Tarefas propostas:
- 1) Resuma o parágrafo do trecho que começa com "Parabéns Telma pelo ótimo texto", mantendo os fatos principais.
- 2) Segundo o trecho, qual empresa talvez seja a pior fornecedora pública?
- 3) No trecho, escreva de novo a parte que vai de "Parabéns Telma pelo" até "situações como essa.", trocando "plano emergencial" por "plano de contingência".

Trecho:

═══

Querida Telma, também moro no trem e vivencio esse momento no mínimo constrangedor. Ainda continuo sem água encanada. A Caesa, talvez nossa pior fornecedora pública, ainda não nos agraciou com o líquido precioso. É tanta incompetência num só lugar que não sabemos a quem culpar, talvez a nós mesmos, pela acomodação e conveniência. Força na peruca aos que por aqui restarem, muitos já acharam o rumo da felicidade, o aeroporto.
Agradeço o comentário, Ana Lúcia e vivenciei BEM o que foi ficar mais de 24h sem água encanada. Compartilho de sua indignação e temos mesmo que ter força e não calar. Sigamos!
Parabéns Telma pelo ótimo texto que resumiu todos os fatos ocorridos nesse período de provação. Eu também entendo que as empresas fornecedoras ou distribuidoras de energia elétrica e as autoridades públicas (que deveriam fiscalizar esse serviço) devem ser responsabilizados com toda a força da lei para que se passe a mensagem ou exemplo aos outros responsáveis pela saúde, educação, segurança e outros serviços essenciais que eles devem sempre estar pensando se os serviços e equipamentos estão funcionando corretamente e sempre tendo um plano emergencial para situações como essa.
Gratidão, Julierme! Temos mesmo que lutar pela responsabilização devida por todos os transtornos vivenciados por nós, e que seja pedagógico! Para que todos os outros segmentos saibam que estamos a observar seus desempenhos e respectivas fiscalizações.
Parabéns pelo texto, quando lemos acabamos nos identificando e sendo representados.
É a realidade dos últimos dias, vimos a solidariedade entre as pessoas, mas infelizmente vimos o aparecimento dos comerciantes exploradores com preços abusivos. Vimos o lado bom e o lado mau, por isso aprendemos com tudo isso grandes lições.

═══

Dados de entrada:
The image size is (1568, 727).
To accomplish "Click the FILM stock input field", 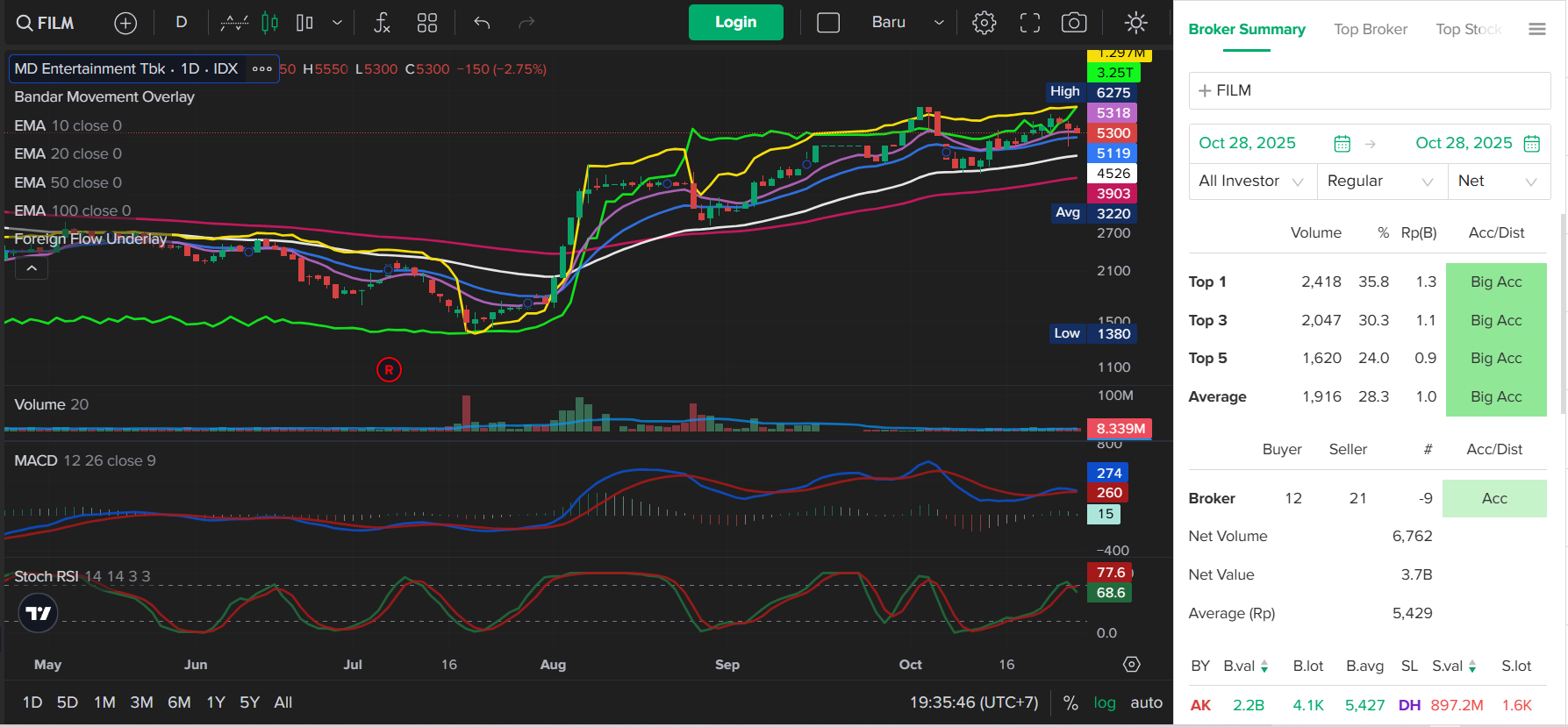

═══

Lista de respostas:
- 1) Parabeniza Telma pelo texto, que resume os fatos desse período difícil. Defende que as empresas fornecedoras ou distribuidoras de energia elétrica e as autoridades públicas que deveriam fiscalizá-las sejam responsabilizadas com todo o rigor da lei. O objetivo é dar exemplo aos responsáveis por saúde, educação, segurança e outros serviços essenciais: que verifiquem sempre se os serviços e equipamentos funcionam bem e tenham um plano de emergência para situações assim.

- 2) A Caesa.

- 3)
Parabéns Telma pelo ótimo texto que resumiu todos os fatos ocorridos nesse período de provação. Eu também entendo que as empresas fornecedoras ou distribuidoras de energia elétrica e as autoridades públicas (que deveriam fiscalizar esse serviço) devem ser responsabilizados com toda a força da lei para que se passe a mensagem ou exemplo aos outros responsáveis pela saúde, educação, segurança e outros serviços essenciais que eles devem sempre estar pensando se os serviços e equipamentos estão funcionando corretamente e sempre tendo um plano de contingência para situações como essa.